Speaking the same language

Reading time: 5 mins

In March this year I started a new transformation project working in the utilities sector for a rather large and well-known company. This has been very different for me in that it’s not strictly a digital project – digital is one small aspect, and I’m working as a specialist consultant to help to merge the worlds of systems and customer/staff experiences, but the transformation, architecture, and systems involved go way beyond just the web – spanning all sorts that I (sadly!) definitely can’t talk about at the moment. It’s huge, and is exciting because of its potential to change the whole business.

Working with people who have often spent over 10 years within their respective companies and the industry, it became apparent very fast that I’d need to get up to speed on the terminology. This was a mix of utilities sector lingo, Oracle terminology and shorthand, and the usual abbreviations that people who have worked together a long time sink into. In the first week or so I often felt like many were speaking a totally different language, but this worked two ways, and I have also been asked to explain terms that I use frequently across typical projects, and had no idea that they weren’t as ubiquitous in the industry as I’d thought.

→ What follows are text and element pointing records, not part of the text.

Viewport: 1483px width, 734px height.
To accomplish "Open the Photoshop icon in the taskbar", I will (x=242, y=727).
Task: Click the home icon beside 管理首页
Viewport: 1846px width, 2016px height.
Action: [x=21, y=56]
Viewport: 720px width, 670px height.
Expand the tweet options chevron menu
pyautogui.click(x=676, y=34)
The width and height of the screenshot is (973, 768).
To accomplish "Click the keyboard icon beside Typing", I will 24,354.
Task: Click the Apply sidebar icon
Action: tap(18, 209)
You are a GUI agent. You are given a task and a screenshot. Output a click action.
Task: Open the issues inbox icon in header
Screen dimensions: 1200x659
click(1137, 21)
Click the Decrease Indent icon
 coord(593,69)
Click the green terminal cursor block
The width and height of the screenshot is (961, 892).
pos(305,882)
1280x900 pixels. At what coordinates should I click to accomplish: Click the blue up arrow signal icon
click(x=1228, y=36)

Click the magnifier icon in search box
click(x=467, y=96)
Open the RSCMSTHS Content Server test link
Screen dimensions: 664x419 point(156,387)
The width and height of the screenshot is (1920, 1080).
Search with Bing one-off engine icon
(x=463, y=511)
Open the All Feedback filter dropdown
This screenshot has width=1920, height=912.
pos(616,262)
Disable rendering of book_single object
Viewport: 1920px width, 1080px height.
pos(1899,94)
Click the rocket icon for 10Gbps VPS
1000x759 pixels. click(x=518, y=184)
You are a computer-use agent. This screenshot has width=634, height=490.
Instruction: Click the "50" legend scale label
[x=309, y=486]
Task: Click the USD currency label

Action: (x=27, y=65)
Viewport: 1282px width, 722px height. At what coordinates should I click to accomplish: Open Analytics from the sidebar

I took to questioning every acronym that I came across, as some of the commonly-used ones had meanings that differed from my understanding. SME? Small and Medium sized Enterprises, surely? Not on this project – it means Subject Matter Experts. After a few too many “oh, sorry, I should know that, I’ve asked that before” moments, and with spending three days a week living in isolated hotels, there was only one thing for it – build an acronym companion!

Acronym Helping Hand (AHH)

On getting back to my room one night I opened my laptop and started tapping out the basics. I wanted something very simple – a one-pager that I could load up quickly that contained a list of everything I’d collected in notebooks to date, as well as a search to let me quickly jump to whatever I was looking up. The intention was to build a little web page, and just to bookmark it on my phone’s home screen.

AHH screenshot

I also thought that I’d build in the ability to submit new items through the page (to capture them directly as I found new ones), but then I realised I’d have to at least put in some vague kind of authentication so that the wider internet couldn’t ruin it for me, and it all started getting a bit bigger than the simple one-page list that I’d first had in mind. I went back to basics, but initially stored my glossary terms in a JavaScript object as a bit of a weird halfway “I’ll come back later and build in the form” house. By the time I went for dinner that night I was done, albeit in a scrappy way.

I’ve subsequently grown my collection of acronyms to over 100, which I was extremely excited about (gotta catch ’em all), but I wasn’t happy with the code itself. The big thing was the page content being held in my scrappy JavaScript approach, which just quite frankly a shoddy thing to do. I switched it out quickly so that the items were all in markup instead, then sorting and filtering happened as an enhancement. Much better.

What’s next?

Of course the next potential update is offline functionality, which I’m still toying with as a potential lonely evening activity one week, but it’s not needed as such. If I add it in, it’ll be for my own amusement rather than being a core functional requirement.

As you can see, the design is rather uninspiring in the usual bland vein that all of my ‘designs’ always are, especially for small things like this. Any pointers for how to make it slightly more beautiful (apart from ‘go and learn some proper typography that isn’t your go-to options on Google Fonts’) will always be gratefully received! For now however, and as a personal tool, it is passable and doesn’t offend my eyes as much as it could.

Lessons

Of course, there’s always a moral to the story, and the real lesson here is about communication. Even armed with my handy guide and being a couple of months in to the contract, there are still phrases and terms that I don’t understand on occasion and it’s not always easy to put your hand up when there’s a risk of showing yourself up, or people thinking that you really should understand the subject matter by now.

This has been a great lesson to me:

  • To not use acronyms when you don’t need to (I’m even trying to keep them out of my project deliverables, as a new team is due to start and there’s no guarantee that there won’t be another outsider like me in the wings).
  • To set the tone so that people can ask you if anything doesn’t make sense (and for them to not have to feel stupid about doing so).
  • To not assume that everyone understands concepts that may be commonplace in other situations but not to theirs.

After originally posting this, I happened to see this on twitter not long after, and it struck a chord:

Elon Musk on acronyms

If you’re a fan of acronyms and would like to collect your own, you can find my working version at Acronym Helping Hand on my labs, and the source code is either all in the single page source or on GitHub.